■ Directions
Can you give back the rows starting with the one that contains "This screenshot has height=537, width=977." and going on through the one that contains "Looking at the screenshot, I should tap(642, 334).", swapping "search field" for "search box" and leaving all else unchanged?

begin Data rows

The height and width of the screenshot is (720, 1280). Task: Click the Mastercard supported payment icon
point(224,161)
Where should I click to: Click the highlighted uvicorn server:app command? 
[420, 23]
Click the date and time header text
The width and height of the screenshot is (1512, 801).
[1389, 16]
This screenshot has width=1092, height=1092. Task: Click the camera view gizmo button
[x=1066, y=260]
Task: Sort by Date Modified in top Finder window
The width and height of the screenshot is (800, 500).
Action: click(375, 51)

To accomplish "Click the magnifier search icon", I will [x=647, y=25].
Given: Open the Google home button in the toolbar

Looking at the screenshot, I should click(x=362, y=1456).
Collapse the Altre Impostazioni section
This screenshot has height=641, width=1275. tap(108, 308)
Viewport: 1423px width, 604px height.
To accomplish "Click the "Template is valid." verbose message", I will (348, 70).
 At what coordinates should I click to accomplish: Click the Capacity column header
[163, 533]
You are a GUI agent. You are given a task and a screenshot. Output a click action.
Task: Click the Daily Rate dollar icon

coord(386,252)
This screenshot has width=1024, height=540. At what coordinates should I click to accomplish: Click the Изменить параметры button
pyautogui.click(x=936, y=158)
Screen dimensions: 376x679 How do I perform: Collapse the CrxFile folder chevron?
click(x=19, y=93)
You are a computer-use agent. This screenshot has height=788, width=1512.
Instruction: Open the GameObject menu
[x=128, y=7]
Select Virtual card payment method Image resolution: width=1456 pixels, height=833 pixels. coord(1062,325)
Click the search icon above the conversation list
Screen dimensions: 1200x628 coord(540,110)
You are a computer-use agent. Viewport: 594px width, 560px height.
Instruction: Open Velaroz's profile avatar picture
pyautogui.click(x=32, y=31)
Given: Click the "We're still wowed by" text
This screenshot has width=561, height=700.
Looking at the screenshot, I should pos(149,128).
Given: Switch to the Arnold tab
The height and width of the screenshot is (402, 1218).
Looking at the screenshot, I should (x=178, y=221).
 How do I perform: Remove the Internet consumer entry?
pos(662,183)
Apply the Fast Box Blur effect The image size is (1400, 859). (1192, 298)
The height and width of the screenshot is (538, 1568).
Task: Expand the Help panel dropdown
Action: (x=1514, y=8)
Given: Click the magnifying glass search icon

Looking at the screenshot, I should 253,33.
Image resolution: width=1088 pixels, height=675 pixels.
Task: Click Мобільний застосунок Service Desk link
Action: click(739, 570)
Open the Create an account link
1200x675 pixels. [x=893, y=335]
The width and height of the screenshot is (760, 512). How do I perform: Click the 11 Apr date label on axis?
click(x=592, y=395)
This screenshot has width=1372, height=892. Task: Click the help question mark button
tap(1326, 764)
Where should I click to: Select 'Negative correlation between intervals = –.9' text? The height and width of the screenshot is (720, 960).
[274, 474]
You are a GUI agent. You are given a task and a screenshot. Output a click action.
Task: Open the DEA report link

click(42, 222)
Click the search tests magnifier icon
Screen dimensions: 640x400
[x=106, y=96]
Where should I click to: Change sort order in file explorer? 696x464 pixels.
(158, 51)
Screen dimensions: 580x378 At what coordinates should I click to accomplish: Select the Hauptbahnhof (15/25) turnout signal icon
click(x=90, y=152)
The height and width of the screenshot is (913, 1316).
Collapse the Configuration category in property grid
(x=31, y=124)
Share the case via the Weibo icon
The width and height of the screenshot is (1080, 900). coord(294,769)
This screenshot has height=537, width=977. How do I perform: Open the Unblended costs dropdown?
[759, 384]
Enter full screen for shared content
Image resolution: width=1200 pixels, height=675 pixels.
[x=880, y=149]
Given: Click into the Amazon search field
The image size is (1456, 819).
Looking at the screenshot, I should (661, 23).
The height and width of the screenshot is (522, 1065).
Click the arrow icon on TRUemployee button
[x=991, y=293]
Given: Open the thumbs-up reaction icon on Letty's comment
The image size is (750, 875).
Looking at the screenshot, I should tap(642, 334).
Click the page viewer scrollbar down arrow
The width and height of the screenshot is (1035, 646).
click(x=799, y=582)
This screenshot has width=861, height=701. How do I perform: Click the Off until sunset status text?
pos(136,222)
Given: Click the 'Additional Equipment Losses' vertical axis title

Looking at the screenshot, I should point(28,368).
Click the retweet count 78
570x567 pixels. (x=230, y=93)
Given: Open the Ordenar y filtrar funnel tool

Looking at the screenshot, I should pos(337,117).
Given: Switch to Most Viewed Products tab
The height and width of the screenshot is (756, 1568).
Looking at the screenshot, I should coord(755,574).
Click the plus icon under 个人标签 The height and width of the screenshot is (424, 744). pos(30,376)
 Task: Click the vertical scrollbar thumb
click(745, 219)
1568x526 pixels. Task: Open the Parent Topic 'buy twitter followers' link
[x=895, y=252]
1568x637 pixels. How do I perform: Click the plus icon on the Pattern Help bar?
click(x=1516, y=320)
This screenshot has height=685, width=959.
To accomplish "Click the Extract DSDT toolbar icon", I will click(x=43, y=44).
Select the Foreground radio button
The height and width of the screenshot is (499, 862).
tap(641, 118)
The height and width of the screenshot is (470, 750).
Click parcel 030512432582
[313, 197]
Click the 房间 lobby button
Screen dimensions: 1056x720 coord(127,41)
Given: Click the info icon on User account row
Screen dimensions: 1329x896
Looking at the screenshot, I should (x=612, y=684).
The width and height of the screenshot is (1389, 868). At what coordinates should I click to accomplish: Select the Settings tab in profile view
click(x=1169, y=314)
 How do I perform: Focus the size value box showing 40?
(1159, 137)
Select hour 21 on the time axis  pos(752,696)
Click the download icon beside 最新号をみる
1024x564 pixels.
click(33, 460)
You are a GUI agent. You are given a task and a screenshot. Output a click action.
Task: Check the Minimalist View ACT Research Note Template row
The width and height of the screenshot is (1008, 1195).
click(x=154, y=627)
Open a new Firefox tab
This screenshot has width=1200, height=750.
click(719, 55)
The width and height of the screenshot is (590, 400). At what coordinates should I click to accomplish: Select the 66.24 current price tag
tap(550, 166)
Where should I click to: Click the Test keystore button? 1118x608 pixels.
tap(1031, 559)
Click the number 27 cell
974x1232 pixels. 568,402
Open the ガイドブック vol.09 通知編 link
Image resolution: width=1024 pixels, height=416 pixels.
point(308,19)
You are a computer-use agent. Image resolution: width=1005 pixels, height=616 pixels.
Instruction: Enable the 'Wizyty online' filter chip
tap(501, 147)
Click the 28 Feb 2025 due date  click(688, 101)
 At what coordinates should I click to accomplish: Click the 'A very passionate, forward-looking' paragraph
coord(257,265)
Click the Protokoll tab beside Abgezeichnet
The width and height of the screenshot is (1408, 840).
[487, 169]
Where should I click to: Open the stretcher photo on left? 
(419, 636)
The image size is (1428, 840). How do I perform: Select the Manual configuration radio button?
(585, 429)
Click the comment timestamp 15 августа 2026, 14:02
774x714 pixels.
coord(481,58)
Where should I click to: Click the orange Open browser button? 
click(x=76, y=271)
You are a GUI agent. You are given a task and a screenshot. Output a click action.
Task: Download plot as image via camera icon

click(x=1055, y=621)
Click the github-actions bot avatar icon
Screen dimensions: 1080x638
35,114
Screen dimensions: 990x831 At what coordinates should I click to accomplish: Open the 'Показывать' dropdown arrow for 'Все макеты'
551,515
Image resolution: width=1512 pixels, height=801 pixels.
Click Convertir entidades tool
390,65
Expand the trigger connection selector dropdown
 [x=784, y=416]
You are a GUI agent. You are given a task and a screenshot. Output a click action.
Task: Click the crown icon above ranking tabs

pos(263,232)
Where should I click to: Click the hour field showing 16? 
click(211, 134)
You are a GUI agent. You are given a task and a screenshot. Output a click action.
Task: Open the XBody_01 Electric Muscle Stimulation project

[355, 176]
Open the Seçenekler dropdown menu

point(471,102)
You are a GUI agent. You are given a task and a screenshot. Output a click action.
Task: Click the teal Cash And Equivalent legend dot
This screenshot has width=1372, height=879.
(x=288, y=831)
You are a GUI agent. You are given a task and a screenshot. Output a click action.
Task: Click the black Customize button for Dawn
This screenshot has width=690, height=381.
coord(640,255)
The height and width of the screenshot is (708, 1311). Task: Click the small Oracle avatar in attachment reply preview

end Data rows

■ Answer for the task
This screenshot has height=537, width=977. How do I perform: Open the Unblended costs dropdown?
[759, 384]
Enter full screen for shared content
Image resolution: width=1200 pixels, height=675 pixels.
[x=880, y=149]
Given: Click into the Amazon search box
The image size is (1456, 819).
Looking at the screenshot, I should (661, 23).
The height and width of the screenshot is (522, 1065).
Click the arrow icon on TRUemployee button
[x=991, y=293]
Given: Open the thumbs-up reaction icon on Letty's comment
The image size is (750, 875).
Looking at the screenshot, I should tap(642, 334).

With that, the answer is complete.